Used to say something expected or correct:

 

            There should be an old city hall building here.

            Everybody should arrive by 6 p.m.

 

 

 

            We should be there this evening.

 

Use of Must

 

Must doesn’t change its form, whatever be its tense or the number and person of its subject. It can refer to the present or future.

 

            You must do this now. (Present)

            He must pay damages. (Future)

            You must file a petition. (Future)

 

Must can refer to the past only when it is used with the present perfect of the main verb.

 

            She must have gone home. (Here must refers to the past time because it is used with the present perfect of the verb go.)

 

            She must have reached home. (Past)

 

Uses of must

 

Must is used to express ideas such as compulsion, obligation or duty. It is much stronger than should.

 

            We must love our country.

            They must recognize our rights.

            He must pay the fine.

 

Must can be used to talk about necessity.

 

            We must get up early.

            I must improve my writing skills.

 

            Must we go now?

 

Must can express probability or logical certainty.

 

            She must have already left.

            He must be mad to do this.

            Oh, there is the door bell; that must be the postman.

 

To signify strong determination

 

            I must go now, whatever happens.

 

Use of Ought

 

Ought is different from other auxiliary verbs: it is followed by a to-infinitive.

 

Uses of ought

 

Ought expresses ideas such as duty, necessity and moral obligation. It is not as forceful as must, but it is stronger than should.

 

            You ought to be punctual.

            We ought to help the poor.

            You ought to visit your friends once in a while.

 

Ought generally points to present and future time. It can point to past time when it is followed by the perfect infinitive (have + past participle).

 

 

 

You ought to have helped him. (It was your duty to help him but you didn’t.)

 

Uses of Used to

 

         The auxiliary verb construction used to is used to express an action that

 

took place in the past, perhaps customarily, but now that action no longer customarily takes place:

 

     We used to take long vacation trips with the whole family.

 

 

The spelling of this verb is a problem for some people because the "-ed" ending quite naturally disappears in speaking: "We yoostoo take long trips." But it ought not to disappear in writing. There are exceptions, though. When the auxiliary is combined with another auxiliary, did, the past tense is carried by the new auxiliary and the "-ed" ending is dropped. This will often happen in the interrogative:

 

       Didn't you use to go jogging every morning before breakfast?

 

       It didn't use to be that way.

 

Used to can also be used to convey the sense of being accustomed to or familiar with something:

 

      The tire factory down the road really stinks, but we're used to it by now.

 

      I like these old sneakers; I'm used to them.

 

Used to is best reserved for colloquial usage; it has no place in formal or academic text.

 

 

 

Uses of Dare

 

Dare is used both as a principal verb and as an auxiliary verb.

 

Dare as a principal verb

 

As a principal verb dare is used in the sense of defy, challenge or face boldly. Note that the principal verb dare is followed by an infinitive with to. It also has forms like dares or dared.

 

She dared to swim across the river.

How does he dare to do it?

 

Dare as an auxiliary verb

 

The auxiliary verb dare is followed by an infinitive without to. The auxiliary dare is common in questions and negative sentences. It doesn’t have forms like dares or dared.
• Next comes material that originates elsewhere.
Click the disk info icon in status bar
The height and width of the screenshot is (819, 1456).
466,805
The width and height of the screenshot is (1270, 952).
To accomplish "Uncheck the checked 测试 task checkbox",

Questions and negatives are made without do.

 

He dare not do so. (NOT He dares not do so.)

She dare not take such a risk. (NOT She dares not to take such a risk.)

Dare she say that to him?

How dare he do such a thing?

 

Notes:

 

The expression I dare say is no longer used with its original force. It now merely means ‘perhaps’.

 

 

 

I dare say he will agree to our proposal. (=Perhaps, he will agree to our proposal.) I dare say that she is correct. (=Perhaps she is correct.)